The Four Deliberate Practice Principles
1. Make it a specific, clearly-defined, skill objective.
“I am going to swim faster,” doesn’t work. Why? Because it does not indicate precisely what skill you must activate or develop in order to achieve that. What specifical skill (i.e. muscle commands) are you trying to do better?
“I am going to hold SPL at 19, then increase Tempo by -0.02 seconds per 100 meters,” will work. Why? Because you specified exactly what commands you are going to give to your muscles in order to achieve a precise speed increase.
“I am going to breathe every third stroke, and make changes on the left side (weak side) in order to make it feel as smooth and easy as the right side (strong side).” That’s a specific, clearly-defined, skill objective.
2. Maintain a direct, immediate feedback loop.
If you are trying to test your neuro-muscular memory for a certain pace, you can set your Tempo Trainer to beep at the moment you are suppose to touch the wall (or look up at the clock to check). You’ll find out after you’ve performed one length – after the work is done. If you are trying to train your neuro-muscular memory for a certain pace then you need to set your Tempo Trainer to beep on every single stroke (or, on each second stroke, or each fourth stroke, if you are ready to wean yourself off of the TT), and count strokes, so that you have direct and immediate feedback in the middle of your swim telling you that you are holding the intended pace or not.
Can you imagine learning to play the piano, but only by hearing the sound your fingers make 20 seconds later? Same idea. The more immediate, the more direct the feedback you can set up, the more powerful the training activity will be.
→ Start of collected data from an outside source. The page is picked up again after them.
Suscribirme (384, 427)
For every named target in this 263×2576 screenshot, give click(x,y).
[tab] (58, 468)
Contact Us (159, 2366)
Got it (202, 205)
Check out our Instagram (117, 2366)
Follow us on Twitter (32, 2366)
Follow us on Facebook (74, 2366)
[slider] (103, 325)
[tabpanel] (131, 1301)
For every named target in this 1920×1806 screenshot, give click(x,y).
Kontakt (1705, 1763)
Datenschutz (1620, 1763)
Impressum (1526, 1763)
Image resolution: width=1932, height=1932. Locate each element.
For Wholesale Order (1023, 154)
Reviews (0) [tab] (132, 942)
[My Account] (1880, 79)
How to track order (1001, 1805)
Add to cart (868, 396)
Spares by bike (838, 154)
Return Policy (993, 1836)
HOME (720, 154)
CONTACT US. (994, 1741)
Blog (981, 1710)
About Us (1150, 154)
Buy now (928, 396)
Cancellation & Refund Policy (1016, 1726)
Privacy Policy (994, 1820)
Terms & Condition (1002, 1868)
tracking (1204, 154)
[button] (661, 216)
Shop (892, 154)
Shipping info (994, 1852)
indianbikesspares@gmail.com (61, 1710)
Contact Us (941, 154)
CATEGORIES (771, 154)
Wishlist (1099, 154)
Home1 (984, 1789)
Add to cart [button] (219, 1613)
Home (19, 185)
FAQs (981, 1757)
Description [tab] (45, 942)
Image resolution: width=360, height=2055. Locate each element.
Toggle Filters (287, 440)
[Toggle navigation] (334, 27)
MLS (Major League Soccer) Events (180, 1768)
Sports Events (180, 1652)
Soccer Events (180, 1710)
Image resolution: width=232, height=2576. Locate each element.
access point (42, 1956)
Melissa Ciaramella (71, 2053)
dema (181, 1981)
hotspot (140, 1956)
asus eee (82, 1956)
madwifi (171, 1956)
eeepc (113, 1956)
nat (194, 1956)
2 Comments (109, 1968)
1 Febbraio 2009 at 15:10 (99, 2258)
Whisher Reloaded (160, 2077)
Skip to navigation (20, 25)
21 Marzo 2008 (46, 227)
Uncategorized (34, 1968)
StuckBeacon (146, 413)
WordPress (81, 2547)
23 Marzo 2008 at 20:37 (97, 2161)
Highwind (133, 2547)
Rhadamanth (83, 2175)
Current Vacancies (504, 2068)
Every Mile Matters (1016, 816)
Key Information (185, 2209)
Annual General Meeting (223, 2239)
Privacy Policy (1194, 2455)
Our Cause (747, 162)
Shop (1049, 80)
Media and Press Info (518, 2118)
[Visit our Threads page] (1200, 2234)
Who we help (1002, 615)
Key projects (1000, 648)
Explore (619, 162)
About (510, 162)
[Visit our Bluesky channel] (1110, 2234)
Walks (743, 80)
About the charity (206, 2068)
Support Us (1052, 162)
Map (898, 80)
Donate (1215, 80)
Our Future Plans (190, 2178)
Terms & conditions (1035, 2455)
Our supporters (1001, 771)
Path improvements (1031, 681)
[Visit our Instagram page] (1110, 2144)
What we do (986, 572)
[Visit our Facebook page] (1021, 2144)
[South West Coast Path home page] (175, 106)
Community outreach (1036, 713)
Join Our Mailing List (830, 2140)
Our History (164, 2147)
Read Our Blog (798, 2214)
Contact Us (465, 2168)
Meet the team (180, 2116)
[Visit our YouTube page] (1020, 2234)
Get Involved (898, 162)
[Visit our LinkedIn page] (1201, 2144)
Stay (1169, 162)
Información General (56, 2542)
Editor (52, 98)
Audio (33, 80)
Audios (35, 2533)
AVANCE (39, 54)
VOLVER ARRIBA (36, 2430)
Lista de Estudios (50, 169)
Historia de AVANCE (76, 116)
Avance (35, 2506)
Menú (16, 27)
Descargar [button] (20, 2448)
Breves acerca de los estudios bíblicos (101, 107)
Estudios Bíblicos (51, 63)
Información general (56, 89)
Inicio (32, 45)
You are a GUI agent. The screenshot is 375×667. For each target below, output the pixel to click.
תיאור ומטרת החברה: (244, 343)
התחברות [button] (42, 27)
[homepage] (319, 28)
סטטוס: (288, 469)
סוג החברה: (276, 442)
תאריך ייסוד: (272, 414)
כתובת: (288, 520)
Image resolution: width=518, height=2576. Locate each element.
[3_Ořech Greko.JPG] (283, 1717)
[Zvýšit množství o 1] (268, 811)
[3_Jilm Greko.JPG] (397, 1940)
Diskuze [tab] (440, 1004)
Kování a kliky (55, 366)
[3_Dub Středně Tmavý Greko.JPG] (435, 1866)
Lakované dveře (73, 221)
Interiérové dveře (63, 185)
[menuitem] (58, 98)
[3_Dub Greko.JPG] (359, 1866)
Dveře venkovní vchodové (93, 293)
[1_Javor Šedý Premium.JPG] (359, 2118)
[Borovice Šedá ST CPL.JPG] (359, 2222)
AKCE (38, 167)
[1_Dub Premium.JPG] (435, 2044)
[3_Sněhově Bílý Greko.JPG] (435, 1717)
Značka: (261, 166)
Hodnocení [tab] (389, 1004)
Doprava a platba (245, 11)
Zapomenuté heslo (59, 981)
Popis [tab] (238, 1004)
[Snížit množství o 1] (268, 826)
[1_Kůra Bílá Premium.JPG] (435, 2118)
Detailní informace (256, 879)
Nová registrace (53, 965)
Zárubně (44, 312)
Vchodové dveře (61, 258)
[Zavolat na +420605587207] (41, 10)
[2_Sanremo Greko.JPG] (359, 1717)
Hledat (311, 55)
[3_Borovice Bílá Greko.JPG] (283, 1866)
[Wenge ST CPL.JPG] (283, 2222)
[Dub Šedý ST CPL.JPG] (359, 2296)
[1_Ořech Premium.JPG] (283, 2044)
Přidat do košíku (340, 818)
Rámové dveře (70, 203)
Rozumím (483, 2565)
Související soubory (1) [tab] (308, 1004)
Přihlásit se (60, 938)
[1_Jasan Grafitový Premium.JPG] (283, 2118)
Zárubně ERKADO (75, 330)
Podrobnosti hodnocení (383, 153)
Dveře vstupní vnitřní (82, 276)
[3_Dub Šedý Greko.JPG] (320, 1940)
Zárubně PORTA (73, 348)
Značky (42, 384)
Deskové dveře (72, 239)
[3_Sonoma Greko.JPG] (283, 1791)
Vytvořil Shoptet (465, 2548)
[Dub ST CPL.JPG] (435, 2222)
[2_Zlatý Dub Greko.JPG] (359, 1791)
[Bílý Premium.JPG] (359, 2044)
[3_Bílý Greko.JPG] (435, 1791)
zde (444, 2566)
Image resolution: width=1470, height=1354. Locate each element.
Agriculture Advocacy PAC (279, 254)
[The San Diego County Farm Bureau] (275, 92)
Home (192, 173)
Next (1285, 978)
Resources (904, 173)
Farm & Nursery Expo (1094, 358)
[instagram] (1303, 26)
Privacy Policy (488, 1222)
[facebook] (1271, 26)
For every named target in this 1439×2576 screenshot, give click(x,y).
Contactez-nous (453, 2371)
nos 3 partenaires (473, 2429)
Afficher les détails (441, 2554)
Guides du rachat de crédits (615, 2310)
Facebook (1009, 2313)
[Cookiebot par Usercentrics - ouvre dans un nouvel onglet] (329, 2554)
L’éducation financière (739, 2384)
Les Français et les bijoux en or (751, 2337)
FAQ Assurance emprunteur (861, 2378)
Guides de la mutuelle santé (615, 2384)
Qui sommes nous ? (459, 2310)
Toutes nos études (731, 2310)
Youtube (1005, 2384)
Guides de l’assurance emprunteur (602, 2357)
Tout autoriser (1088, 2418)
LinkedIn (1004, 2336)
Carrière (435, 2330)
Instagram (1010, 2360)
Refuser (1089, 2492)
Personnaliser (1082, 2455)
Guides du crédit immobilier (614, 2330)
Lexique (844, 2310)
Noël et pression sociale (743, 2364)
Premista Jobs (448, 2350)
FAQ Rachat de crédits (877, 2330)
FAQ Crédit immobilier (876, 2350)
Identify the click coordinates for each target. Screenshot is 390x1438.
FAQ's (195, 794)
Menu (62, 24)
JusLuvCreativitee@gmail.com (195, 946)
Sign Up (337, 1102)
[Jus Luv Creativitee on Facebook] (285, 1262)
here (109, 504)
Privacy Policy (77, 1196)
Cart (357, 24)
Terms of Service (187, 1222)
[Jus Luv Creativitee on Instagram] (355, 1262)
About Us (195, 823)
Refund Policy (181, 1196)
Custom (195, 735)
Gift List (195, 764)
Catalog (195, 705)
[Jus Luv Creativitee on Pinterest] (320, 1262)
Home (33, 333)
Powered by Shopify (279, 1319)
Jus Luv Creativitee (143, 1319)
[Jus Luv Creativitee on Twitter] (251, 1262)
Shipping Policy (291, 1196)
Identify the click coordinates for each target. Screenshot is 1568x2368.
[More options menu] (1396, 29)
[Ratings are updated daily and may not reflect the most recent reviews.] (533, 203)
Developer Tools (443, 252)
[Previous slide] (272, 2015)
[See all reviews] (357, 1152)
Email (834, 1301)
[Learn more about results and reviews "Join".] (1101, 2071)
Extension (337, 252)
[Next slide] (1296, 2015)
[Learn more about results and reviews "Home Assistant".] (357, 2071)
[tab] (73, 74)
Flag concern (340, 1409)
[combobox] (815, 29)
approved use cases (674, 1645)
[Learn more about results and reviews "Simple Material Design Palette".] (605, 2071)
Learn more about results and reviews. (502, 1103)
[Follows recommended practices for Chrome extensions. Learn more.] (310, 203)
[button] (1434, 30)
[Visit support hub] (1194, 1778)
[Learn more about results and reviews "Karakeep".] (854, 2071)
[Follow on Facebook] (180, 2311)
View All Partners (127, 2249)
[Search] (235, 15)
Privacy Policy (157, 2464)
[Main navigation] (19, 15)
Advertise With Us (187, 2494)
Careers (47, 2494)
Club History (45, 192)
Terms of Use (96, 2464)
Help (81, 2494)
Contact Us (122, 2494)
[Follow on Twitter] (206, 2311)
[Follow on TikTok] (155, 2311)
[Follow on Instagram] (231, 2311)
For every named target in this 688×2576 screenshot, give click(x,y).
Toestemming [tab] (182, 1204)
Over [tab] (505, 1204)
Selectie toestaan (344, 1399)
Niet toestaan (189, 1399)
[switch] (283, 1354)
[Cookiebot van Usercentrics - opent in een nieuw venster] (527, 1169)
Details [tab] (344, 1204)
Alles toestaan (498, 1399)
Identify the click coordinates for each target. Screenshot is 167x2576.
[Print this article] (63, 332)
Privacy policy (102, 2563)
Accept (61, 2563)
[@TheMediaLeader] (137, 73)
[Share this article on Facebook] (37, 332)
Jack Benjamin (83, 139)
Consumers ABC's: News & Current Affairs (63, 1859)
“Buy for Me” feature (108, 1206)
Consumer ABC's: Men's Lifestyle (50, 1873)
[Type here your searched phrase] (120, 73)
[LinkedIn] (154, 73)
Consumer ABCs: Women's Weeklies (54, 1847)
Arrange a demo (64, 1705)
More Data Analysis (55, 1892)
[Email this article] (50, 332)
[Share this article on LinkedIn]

Measuring speed by SPL x Tempo control is an example of objective (external, unbiased) feedback. Subjective (internal, possibly biased) feedback is just as important to use and to hone.
How do you measure a better breath? You can see how objective measurements cannot give sufficient input about this. A good breath is one that feels really comfortable (no straining to get into position), allows a generous amount of intake, and fits smoothly into the stroke rhythm without disrupting body position at all. These are mostly subjective, internal measurements. But they are the ones that matter most to you.
3. Maintain highest quality attention.
“The expert performer,” says Ericsson, “actively counteracts such tendencies toward automasticity by deliberately constructing and seeking out training in which the set goal exceeds their current level of performance.” Moreover, “The more time expert performers are able to invest in deliberate practice with full concentration, the further developed and refined their performance.” (page 165, international paperback edition)
From every description we’ve heard of Michael Phelps racing experience (I shared a link to one of these in this previous post: Swim Prep Habit), or just about any other highest performing competitor we admire, we see that consistency and intensity of focus is a central trait. Our competitive coaching mantra is: We practice like we will race, and race like we practice. Practice full concentration on specific features you can control and you will be able to maintain control over those features under the stress of challenging conditions that you have trained it for.
“Keeping your attention up during highly exhausting and stressful time means you have to be methodical and well-practiced, so you make the right decisions under duress.” (page 162)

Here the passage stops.